Геббельс ворчал на его заступничество за еврейских жертв нацистов, однако всегда умел добиться послушания Фуртвенглера, играя на патологической неуверенности дирижера в себе и безграничной ревности к любому сопернику, в особенности к набиравшему силу Герберту фон Караяну. Нацисты подыскали в своих рядах писаку, Вальтера Абендрота, которому надлежало зафиксировать взгляды Фуртвенглера на музыку, дабы составить книгу, в которой дирижер согласился изложить свое личное кредо.
Сопротивление Фуртвенглера было непоследовательным и неорганизованным. Он отказался принять дом в подарок от Фюрера и несколько автомобилей — от Геринга, на несколько месяцев устранился от дирижирования, чтобы написать симфонию, удерживал в Берлине горстку евреев-музыкантов, пока надписи на стенах домов не убедили их в необходимости эмиграции; он пытался, безуспешно, спасти в Вене нескольких игравших в Филармоническом евреев от газовой камеры.
Почему он не покинул Германию? В конце концов, возможностей для этого у него имелось предостаточно — он и работал, и отдыхал за пределами страны. Он был славен во всем музыкальном мире, у него имелся дом в Сен-Морисе, друзья в свободных странах; в отличие от других эмигрантов, его ждало обеспеченное будущее. В 1936 году Тосканини бросил Фуртвенглеру спасательный круг, назвав его своим преемником в Нью-Йоркском филармоническом, — по-видимому, надеясь вырвать несчастного из рук нацистов и спасти его грешную душу.

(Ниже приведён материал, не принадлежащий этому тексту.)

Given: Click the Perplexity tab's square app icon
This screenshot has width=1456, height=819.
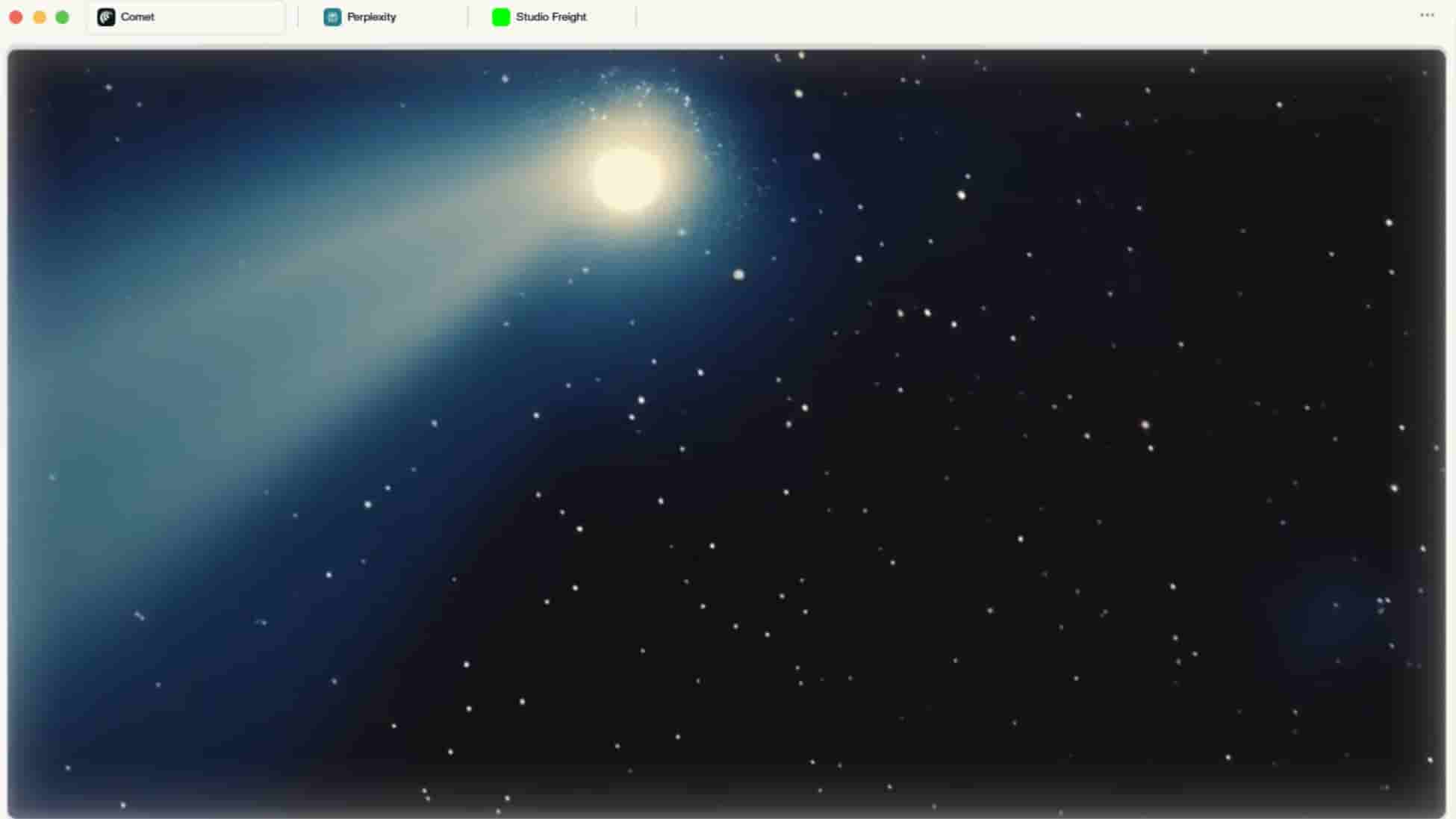Looking at the screenshot, I should [331, 16].
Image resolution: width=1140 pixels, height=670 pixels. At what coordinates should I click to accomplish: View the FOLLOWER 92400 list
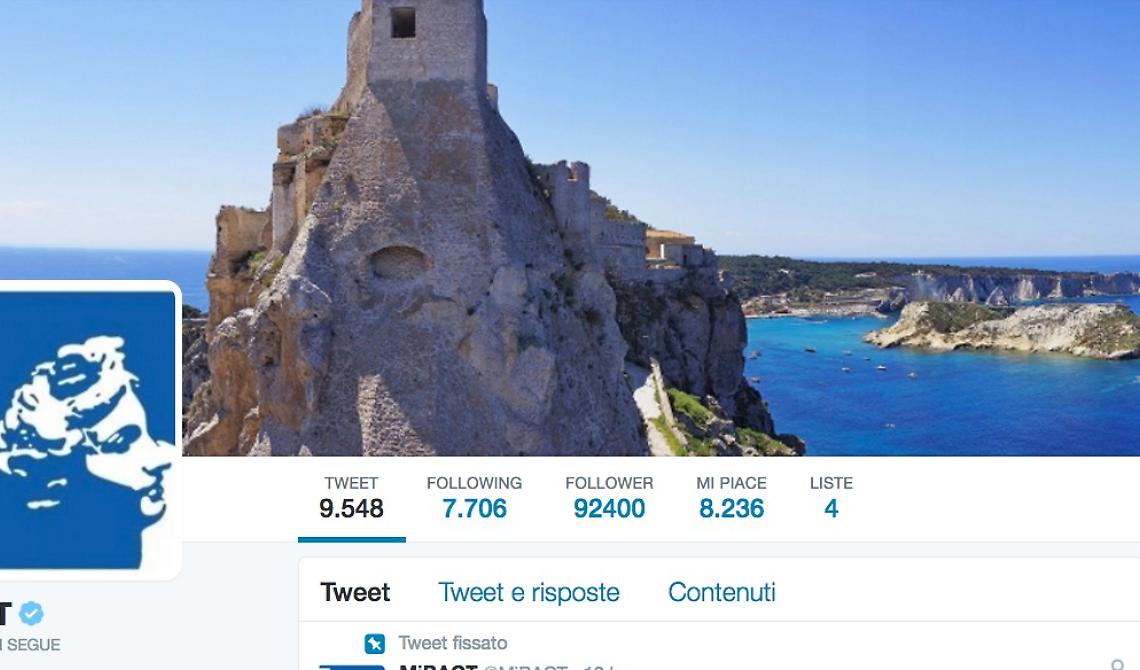tap(609, 499)
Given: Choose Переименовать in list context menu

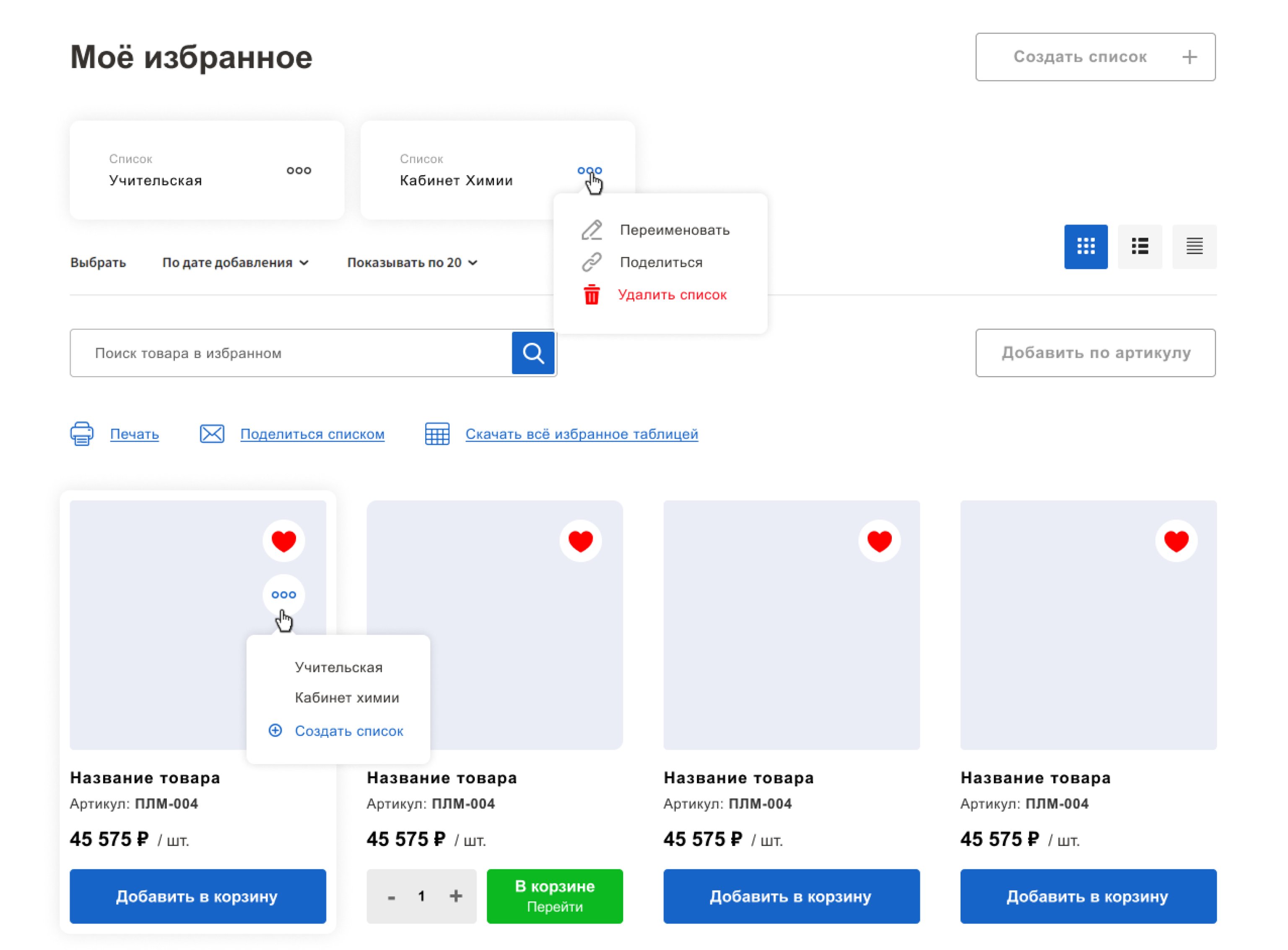Looking at the screenshot, I should click(x=674, y=230).

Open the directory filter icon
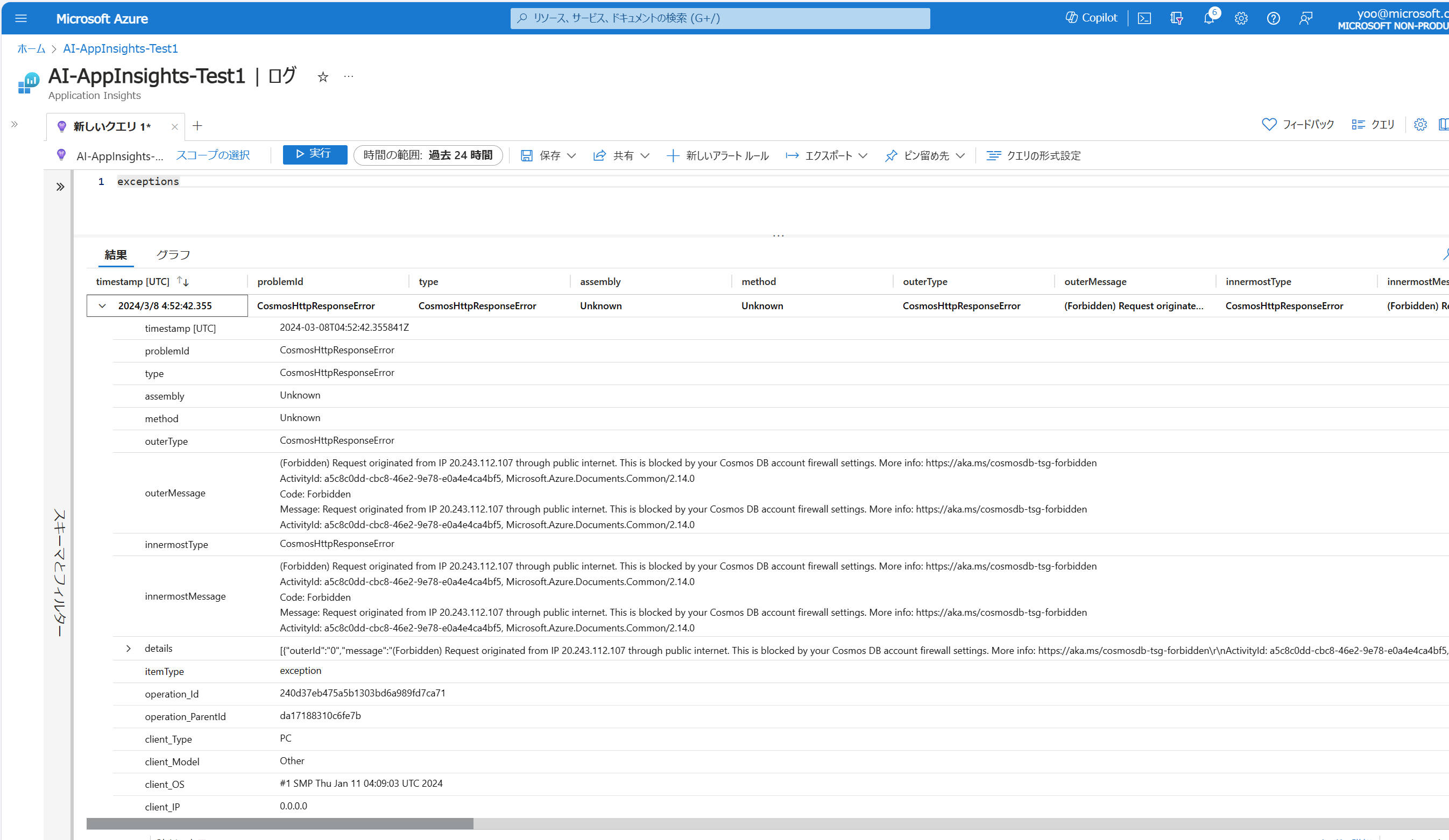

Фуртвенглер сначала посоветовался с Геббельсом, а затем принял предложение — на том условии, что он сможет и дальше дирижировать в Германии. Назначение его на таких условиях вызвало протесты обширного еврейского населения Нью-Йорка, и неделю спустя Фуртвенглер телеграфом сообщил о своем отказе от места:
Политические разногласия мне неприятны. Я не политик, а исполнитель немецкой музыки, которая принадлежит всему человечеству, независимо от политики. Я предлагаю в интересах Филармонического общества отложить мой сезон до времени, когда публика поймет, что политика и искусство раздельны.